• [RECORDED INFORMATION]
-- begin --

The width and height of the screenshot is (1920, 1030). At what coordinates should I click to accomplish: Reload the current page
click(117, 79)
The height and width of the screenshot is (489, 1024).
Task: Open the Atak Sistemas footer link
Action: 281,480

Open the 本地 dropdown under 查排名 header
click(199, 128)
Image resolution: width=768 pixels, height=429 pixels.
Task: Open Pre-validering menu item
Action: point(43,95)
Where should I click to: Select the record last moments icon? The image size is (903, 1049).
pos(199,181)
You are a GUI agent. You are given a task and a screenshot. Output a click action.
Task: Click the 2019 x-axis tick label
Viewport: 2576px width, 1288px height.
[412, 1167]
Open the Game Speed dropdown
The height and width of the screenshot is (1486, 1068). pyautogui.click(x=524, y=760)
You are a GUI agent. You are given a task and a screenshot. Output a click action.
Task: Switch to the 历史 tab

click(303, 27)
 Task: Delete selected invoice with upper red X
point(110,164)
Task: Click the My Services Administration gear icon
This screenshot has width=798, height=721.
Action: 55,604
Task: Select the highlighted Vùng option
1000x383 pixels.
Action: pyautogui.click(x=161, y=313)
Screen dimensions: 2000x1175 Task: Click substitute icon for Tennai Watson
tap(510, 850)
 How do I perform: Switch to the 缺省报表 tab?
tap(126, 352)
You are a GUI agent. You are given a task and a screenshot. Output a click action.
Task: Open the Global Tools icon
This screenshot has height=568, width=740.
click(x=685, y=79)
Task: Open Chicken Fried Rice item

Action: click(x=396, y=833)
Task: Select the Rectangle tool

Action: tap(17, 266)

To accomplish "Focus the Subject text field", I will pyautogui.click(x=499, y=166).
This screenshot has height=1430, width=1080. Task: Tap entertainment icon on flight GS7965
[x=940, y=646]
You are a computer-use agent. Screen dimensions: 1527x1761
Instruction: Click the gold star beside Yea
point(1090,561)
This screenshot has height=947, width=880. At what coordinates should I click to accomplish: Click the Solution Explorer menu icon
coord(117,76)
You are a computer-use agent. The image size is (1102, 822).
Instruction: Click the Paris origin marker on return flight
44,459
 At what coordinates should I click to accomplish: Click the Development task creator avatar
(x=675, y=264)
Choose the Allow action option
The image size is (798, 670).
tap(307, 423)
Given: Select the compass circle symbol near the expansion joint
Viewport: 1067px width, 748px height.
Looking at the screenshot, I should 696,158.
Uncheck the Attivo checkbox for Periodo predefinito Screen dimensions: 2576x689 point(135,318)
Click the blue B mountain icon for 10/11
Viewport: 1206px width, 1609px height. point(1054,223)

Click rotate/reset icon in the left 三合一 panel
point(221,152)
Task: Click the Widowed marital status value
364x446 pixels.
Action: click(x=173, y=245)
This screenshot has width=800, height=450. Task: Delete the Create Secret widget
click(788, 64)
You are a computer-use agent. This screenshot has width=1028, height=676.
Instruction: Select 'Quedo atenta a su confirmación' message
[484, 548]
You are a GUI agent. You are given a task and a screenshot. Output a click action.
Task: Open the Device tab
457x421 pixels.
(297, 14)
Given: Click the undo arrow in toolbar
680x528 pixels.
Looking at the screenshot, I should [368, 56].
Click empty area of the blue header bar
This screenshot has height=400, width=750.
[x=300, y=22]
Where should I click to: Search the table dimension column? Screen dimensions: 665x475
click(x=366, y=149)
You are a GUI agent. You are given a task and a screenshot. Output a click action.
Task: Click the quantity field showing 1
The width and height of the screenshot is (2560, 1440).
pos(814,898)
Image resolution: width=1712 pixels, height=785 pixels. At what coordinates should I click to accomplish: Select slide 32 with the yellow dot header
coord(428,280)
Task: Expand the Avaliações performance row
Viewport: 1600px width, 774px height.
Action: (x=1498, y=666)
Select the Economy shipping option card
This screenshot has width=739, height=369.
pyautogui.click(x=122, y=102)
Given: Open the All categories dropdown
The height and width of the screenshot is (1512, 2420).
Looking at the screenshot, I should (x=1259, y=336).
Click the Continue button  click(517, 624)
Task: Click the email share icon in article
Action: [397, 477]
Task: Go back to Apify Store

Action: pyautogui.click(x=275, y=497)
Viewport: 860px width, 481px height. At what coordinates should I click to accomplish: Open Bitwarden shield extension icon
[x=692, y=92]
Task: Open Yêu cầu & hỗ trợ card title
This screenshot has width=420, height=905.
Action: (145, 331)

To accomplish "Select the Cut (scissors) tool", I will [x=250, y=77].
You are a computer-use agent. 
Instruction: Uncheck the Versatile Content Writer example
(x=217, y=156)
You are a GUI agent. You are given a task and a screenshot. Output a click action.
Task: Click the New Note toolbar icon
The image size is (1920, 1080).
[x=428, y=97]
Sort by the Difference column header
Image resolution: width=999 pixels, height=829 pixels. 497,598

-- end --

Print every line of the rows above exactly, from the line that contains "How do I perform: Switch to the 缺省报表 tab?" down to the line that contains "point(1090,561)", including both of those lines.

 How do I perform: Switch to the 缺省报表 tab?
tap(126, 352)
You are a GUI agent. You are given a task and a screenshot. Output a click action.
Task: Open the Global Tools icon
This screenshot has height=568, width=740.
click(x=685, y=79)
Task: Open Chicken Fried Rice item

Action: click(x=396, y=833)
Task: Select the Rectangle tool

Action: tap(17, 266)

To accomplish "Focus the Subject text field", I will pyautogui.click(x=499, y=166).
This screenshot has height=1430, width=1080. Task: Tap entertainment icon on flight GS7965
[x=940, y=646]
You are a computer-use agent. Screen dimensions: 1527x1761
Instruction: Click the gold star beside Yea
point(1090,561)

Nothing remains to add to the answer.